For foreigners first stepping foot in Vietnam, navigating the nation’s sprawling urban centers can feel a bit daunting. Streets are often not well marked, and grid systems quickly devolve into patchworks of zig-zagging alleyways. To complicate matters worse, the language is by no means easy, and that street name you thought you had memorized is almost certainly not pronounced the way you thought it was. Cabs will make things easier, and luckily, they’re usually quite easy to take.
In Vietnam, motioning for someone to come toward you is a bit different than in the western world. As a rule of thumb, never beckon someone with one finger as you would in the States. Instead, you should use your whole hand. To motion for someone, point your arm out, and lay your hand flat with your palm down. Bend your fingers toward you as if you’re trying to grab something without using your thumb. Getting a cab should be quite similar; just raise your arm, flatten your hand, and bend your fingers toward you. If you just hold your arm up and out, that should work too.
Motioning with one finger is reserved for dogs and small children, and a traveler who does so is seen as insulting or at the very least, shamefully uninformed.
As soon as you step out of the airport, you’ll be hounded by cabs. Don’t take the first one you see; you’re more than likely getting ripped off. In fact, throughout Vietnam, there are really only two reputable cab companies: Mai Linh and Vinasun. If you’re stuck with some second rate company, you need to ensure the meter is running, as less than honest cabbies often have a hard time remembering to click the button. A ride should generally set you back about 15,000 VND (about 65 cents in USD) per kilometer.
When directing your driver, the best bet is to open up your destination in Google Maps to let him see. It’s not a bad idea to keep it open for the duration of your trip to ensure you’re going to Binh Thanh and not Ben Thanh Market.
A much more fun way to get around once you’ve reached your city of choice is by Xe Om or motorbike taxi. In central districts, Xe Om drivers are often found sitting on their bikes idly as they wait for a foreigner in need of a lift. However, it’s important to note that these aren’t always going to give you the best rate; thankfully, there’s an even better option.

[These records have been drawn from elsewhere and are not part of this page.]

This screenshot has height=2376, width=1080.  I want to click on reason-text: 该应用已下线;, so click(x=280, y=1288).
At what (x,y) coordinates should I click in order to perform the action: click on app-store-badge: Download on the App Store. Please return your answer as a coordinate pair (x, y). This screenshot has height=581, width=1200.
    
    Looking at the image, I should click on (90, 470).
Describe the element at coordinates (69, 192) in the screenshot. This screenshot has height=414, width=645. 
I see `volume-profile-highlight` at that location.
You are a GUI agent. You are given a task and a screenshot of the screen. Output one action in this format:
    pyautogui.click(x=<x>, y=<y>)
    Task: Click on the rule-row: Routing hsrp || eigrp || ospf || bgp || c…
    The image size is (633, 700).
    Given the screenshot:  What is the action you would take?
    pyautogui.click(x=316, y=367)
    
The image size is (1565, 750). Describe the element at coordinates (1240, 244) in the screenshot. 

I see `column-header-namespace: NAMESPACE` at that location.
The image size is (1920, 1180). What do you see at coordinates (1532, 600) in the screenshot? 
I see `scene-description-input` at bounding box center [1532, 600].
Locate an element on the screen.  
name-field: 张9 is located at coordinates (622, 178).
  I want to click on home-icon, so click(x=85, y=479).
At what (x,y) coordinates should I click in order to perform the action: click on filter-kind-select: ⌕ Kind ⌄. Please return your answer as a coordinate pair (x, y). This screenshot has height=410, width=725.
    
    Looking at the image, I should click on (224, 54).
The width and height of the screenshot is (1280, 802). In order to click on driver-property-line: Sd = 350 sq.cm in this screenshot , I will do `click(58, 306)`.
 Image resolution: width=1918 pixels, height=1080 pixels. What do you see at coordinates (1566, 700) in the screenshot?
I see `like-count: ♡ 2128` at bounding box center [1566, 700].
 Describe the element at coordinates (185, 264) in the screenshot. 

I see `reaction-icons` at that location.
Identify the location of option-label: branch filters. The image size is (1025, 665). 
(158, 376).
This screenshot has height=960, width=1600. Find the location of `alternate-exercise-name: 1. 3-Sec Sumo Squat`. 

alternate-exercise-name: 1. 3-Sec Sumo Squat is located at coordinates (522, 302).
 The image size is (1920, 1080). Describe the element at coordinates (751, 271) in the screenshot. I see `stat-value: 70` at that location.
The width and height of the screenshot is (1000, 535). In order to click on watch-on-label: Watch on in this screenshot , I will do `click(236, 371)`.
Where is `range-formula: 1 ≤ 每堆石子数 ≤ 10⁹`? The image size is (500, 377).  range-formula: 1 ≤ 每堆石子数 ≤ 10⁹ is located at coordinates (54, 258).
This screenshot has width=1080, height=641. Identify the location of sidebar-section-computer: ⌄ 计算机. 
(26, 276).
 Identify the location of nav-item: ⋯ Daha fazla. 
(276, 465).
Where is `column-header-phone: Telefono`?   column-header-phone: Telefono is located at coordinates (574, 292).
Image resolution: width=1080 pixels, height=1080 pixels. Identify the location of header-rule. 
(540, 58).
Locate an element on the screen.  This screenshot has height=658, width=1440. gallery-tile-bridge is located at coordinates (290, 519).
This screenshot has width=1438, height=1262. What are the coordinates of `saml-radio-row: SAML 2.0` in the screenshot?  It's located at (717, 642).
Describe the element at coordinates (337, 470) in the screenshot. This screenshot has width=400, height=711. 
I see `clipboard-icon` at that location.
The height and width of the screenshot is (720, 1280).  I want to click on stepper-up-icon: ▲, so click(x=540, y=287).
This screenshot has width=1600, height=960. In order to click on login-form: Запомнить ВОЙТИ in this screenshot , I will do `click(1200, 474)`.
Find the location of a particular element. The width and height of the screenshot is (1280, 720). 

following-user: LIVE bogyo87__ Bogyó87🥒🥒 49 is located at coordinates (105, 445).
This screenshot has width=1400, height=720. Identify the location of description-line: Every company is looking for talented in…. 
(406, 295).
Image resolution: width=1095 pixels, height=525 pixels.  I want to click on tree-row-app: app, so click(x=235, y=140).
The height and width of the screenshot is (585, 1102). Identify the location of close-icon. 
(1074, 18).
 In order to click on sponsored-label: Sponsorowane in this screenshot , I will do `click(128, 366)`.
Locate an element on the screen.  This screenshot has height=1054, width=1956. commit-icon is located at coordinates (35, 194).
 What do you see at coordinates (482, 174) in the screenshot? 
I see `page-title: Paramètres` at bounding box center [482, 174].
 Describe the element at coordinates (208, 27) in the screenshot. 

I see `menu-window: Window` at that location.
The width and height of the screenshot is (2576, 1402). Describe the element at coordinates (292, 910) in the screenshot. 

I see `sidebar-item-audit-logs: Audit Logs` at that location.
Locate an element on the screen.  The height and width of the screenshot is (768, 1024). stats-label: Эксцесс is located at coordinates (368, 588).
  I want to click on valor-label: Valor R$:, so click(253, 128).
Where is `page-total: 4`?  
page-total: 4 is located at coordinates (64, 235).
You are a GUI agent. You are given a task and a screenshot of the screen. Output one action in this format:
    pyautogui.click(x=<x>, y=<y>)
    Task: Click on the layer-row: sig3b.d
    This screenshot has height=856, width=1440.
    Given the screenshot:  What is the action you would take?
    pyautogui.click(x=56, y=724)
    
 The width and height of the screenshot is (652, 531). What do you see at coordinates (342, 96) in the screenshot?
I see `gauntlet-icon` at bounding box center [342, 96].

Uber and Grab both operate a network of cars that are generally slightly cheaper than the most reputable cab companies. However, both also have moto options on their apps. If you’ve got no bike of your own, than these are the hands down best forms of transportation in Vietnam’s cities.
The process is identical to ordering a car. Plug in your destination, and order a driver. You’ll know exactly how much you need to pay and will certainly be pleased that that number is lower than any of your other options.